Wow Tags can be used in two ways:

  1. Basic merge tags: To pull in any personalization data tag simply by typing it. This is common “merge tag” functionality.
  2. Data cleaning on the fly: To transform any data tag to be used naturally and smoothly in your copy simply by describing what you want in natural language. Example:
How it works:
  • Type the data you’re looking to insert (e.g. “create date”)
  • Keep typing to reformat the data point (e.g., “create date just the month only”)
  • Based on that, Singulate finds the attribute, gives you an option for fallback text, and displays a sample of previews of the transformation so you can verify an accurate and high quality result.

Pro tips for Wow tags

  • Toggle Fallback Text to shuffle through more previews.
  • Getting stuck? Pop open ChatGPT and ask how to do the data transformation you’re trying to achieve in Liquid Code (Shopify’s personalization codebase). Wow tags uses LLMs to translate natural language commands into Liquid code. So the closer your commands get to Liquid, the more likely it will work! Retype your wow tag using the command words used in Liquid (such as “prepend” or “split” or “truncate”).
  • If you can’t get a wow tag to work, use Singulated Snippets to write the full statement you’re looking to make using the data you want to transform.
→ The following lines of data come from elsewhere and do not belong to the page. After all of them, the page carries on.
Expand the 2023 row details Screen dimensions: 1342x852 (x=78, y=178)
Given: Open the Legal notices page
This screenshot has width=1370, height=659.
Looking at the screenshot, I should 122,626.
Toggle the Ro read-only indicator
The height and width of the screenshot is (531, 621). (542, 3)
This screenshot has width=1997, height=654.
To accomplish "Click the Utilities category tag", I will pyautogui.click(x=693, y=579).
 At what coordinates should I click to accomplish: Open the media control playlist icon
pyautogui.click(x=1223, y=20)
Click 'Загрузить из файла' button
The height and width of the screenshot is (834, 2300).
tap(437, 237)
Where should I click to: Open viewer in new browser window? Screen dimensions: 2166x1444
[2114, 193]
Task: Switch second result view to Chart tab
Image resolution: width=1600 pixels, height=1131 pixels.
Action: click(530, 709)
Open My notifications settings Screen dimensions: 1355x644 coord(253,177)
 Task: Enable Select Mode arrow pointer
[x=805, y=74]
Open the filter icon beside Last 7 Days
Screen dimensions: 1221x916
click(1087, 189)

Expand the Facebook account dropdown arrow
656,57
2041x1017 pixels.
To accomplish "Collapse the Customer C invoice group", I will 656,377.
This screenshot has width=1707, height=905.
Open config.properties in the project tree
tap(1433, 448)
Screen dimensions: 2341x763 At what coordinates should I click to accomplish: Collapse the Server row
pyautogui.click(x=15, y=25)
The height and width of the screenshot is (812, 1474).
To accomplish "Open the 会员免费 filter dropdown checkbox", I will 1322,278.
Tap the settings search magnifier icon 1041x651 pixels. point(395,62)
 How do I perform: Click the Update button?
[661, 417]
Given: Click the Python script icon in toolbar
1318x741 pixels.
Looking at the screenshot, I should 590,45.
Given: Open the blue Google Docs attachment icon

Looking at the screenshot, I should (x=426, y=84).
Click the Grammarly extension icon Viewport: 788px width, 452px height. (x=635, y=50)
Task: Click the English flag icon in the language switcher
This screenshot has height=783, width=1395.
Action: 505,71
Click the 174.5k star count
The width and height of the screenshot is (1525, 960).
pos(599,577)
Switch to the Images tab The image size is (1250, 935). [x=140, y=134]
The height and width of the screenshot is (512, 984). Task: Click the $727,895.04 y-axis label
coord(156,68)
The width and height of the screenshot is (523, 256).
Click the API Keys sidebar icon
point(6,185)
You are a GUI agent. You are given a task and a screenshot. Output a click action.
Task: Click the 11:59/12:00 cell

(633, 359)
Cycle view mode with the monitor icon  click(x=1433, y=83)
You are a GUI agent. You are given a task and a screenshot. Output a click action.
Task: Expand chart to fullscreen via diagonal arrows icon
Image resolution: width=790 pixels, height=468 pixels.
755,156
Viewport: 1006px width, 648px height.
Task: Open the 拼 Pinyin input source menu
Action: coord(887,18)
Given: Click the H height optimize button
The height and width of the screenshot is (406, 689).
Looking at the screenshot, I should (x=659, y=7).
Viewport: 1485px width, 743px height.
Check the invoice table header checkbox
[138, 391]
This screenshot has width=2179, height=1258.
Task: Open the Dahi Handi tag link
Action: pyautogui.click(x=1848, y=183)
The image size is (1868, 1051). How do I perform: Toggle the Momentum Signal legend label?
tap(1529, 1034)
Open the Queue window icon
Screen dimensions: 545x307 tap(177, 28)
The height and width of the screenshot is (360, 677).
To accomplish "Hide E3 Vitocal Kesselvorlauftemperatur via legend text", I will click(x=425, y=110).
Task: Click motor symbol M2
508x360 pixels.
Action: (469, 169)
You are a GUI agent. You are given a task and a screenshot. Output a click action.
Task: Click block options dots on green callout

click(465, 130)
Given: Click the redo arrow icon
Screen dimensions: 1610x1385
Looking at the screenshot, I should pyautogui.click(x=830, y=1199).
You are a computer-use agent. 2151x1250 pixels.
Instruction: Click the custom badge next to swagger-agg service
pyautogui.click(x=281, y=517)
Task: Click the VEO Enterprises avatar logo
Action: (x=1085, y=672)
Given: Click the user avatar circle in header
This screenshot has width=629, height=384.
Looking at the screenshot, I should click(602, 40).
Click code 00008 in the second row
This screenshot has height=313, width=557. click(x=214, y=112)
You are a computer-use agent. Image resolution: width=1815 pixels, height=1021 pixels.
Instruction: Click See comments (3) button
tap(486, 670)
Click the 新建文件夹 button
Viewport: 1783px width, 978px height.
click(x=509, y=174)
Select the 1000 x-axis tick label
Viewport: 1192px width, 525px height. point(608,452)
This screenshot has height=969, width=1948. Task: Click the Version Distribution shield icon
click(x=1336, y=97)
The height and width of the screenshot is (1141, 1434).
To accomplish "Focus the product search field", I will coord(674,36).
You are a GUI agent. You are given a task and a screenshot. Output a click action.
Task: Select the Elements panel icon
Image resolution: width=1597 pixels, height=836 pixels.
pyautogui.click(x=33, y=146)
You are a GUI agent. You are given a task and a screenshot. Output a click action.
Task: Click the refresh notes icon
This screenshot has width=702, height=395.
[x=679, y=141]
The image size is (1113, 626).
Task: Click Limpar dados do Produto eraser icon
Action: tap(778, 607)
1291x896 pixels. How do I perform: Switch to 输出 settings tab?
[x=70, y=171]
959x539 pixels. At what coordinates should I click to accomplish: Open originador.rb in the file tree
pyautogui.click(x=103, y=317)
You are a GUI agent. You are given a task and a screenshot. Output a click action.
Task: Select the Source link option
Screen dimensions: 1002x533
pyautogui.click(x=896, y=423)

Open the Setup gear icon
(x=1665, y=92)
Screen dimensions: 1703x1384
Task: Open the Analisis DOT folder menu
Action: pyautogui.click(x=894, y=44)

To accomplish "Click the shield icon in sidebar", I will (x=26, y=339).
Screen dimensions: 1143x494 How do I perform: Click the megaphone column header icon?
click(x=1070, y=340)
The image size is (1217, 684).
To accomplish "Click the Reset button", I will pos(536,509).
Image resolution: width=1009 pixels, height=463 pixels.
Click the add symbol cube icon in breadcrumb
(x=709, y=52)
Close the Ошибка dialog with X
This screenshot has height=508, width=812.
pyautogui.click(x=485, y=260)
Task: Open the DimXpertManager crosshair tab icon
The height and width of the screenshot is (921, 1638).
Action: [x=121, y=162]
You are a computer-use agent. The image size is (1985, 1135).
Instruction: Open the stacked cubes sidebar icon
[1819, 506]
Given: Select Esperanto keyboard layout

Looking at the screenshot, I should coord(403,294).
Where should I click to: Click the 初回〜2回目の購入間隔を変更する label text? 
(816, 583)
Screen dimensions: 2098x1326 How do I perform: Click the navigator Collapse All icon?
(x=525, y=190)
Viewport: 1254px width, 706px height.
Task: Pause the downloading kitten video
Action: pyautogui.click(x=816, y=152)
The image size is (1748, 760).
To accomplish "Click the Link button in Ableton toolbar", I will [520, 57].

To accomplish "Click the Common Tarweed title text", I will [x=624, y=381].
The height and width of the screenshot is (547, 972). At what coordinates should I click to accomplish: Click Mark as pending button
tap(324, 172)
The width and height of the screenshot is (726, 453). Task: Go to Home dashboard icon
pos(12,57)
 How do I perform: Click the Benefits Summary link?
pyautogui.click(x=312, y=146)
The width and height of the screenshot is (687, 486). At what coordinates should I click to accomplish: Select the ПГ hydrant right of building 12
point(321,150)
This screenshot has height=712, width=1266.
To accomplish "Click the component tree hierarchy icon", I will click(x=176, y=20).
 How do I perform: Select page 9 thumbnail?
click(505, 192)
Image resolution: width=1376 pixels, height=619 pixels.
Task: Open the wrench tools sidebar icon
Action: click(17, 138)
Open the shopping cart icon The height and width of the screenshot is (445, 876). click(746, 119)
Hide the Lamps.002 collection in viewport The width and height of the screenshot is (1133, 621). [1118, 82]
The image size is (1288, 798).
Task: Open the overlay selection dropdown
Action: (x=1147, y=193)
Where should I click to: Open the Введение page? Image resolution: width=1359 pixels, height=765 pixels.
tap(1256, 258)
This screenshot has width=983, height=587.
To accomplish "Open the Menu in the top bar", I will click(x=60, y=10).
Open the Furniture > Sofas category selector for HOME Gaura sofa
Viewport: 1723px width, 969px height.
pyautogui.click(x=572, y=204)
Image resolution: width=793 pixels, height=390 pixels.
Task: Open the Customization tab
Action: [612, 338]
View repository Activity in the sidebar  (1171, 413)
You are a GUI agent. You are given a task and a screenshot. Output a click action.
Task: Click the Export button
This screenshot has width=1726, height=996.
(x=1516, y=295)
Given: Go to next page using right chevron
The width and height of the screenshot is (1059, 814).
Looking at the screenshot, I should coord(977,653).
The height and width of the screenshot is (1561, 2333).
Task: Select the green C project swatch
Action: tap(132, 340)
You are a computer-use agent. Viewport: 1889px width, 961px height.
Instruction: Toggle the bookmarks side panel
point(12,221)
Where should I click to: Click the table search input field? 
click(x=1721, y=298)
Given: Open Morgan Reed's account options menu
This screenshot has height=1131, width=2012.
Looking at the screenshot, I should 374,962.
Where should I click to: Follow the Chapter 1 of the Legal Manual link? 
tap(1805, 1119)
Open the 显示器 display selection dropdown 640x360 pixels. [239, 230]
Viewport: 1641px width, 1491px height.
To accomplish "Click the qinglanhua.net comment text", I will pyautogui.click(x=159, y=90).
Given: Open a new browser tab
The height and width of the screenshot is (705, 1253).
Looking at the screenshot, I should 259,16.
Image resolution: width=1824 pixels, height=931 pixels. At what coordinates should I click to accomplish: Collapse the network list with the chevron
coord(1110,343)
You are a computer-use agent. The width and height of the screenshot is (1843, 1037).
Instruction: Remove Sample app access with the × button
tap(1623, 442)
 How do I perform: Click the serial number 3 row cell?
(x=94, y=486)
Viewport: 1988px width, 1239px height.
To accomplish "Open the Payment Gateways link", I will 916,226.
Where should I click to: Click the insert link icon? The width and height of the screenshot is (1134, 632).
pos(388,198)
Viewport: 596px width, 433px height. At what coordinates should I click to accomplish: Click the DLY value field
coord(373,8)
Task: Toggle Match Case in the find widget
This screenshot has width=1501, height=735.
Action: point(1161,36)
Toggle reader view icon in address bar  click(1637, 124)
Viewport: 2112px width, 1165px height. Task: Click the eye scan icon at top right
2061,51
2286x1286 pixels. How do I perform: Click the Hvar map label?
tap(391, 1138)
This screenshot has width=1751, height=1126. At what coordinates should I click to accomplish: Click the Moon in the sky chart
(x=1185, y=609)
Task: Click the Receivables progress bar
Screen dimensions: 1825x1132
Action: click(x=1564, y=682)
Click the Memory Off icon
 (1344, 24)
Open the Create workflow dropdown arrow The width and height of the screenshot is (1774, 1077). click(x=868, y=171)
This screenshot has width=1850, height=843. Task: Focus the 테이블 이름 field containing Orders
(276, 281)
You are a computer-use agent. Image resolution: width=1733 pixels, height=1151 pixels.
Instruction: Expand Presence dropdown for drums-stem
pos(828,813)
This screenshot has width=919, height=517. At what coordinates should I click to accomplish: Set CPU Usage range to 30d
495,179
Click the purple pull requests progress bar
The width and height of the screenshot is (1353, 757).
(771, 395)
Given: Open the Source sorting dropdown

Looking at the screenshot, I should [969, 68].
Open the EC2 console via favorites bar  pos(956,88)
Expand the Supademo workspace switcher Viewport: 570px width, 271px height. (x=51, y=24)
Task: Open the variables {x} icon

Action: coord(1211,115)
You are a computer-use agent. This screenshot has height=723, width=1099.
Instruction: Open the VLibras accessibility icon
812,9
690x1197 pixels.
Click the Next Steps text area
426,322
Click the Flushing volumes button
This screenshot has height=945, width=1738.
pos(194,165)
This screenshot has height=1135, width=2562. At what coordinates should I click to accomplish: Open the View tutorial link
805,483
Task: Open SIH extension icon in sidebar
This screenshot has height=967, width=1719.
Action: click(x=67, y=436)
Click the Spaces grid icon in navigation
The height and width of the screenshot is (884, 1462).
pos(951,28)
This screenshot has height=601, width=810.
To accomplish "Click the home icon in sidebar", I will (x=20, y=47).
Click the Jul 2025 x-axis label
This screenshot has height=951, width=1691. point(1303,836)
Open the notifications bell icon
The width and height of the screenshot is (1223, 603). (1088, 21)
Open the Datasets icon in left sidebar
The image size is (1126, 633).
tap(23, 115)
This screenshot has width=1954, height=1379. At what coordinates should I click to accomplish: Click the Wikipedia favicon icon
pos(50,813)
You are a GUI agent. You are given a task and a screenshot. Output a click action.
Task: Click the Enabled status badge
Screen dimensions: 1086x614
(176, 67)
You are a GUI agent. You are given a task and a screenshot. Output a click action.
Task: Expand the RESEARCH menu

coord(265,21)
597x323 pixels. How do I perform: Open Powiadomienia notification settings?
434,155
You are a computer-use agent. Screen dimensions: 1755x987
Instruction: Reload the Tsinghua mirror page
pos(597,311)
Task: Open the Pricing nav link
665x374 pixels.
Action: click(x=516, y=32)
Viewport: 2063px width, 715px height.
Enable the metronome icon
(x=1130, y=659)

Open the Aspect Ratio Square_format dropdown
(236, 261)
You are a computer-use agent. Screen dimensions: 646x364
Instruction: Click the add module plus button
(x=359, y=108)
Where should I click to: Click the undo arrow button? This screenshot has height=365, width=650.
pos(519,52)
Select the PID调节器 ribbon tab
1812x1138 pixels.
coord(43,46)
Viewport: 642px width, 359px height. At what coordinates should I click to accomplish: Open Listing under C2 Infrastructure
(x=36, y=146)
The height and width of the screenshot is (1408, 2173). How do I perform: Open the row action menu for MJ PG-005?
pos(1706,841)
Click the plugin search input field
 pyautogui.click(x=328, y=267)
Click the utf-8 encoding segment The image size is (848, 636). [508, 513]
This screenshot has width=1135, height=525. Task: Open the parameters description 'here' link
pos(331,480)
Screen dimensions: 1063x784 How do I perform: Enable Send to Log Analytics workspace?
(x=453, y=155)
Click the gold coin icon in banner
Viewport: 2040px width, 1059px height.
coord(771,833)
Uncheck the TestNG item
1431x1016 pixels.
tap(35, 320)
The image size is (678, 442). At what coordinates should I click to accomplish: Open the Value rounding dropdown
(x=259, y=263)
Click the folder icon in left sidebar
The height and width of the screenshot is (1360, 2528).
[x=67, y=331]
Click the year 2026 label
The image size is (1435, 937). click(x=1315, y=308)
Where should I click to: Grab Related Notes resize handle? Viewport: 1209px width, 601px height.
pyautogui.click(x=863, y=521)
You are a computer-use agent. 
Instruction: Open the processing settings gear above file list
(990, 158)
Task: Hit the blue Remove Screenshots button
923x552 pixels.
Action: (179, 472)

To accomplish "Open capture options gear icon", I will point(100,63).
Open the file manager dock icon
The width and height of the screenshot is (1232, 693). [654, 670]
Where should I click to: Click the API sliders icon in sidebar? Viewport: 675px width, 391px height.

The power and versatility of Snippets will come in handy until we release improvements to Wow tags.

Common uses for Wow tags (other than pulling in static data like first names)

  1. Trim company names
  2. Condense job titles
  3. Standardize first name formatting
  4. Reformat time stamps
  5. Lowercase and pluralize roles
  6. Split full names into first name only
  7. Trimming unwanted characters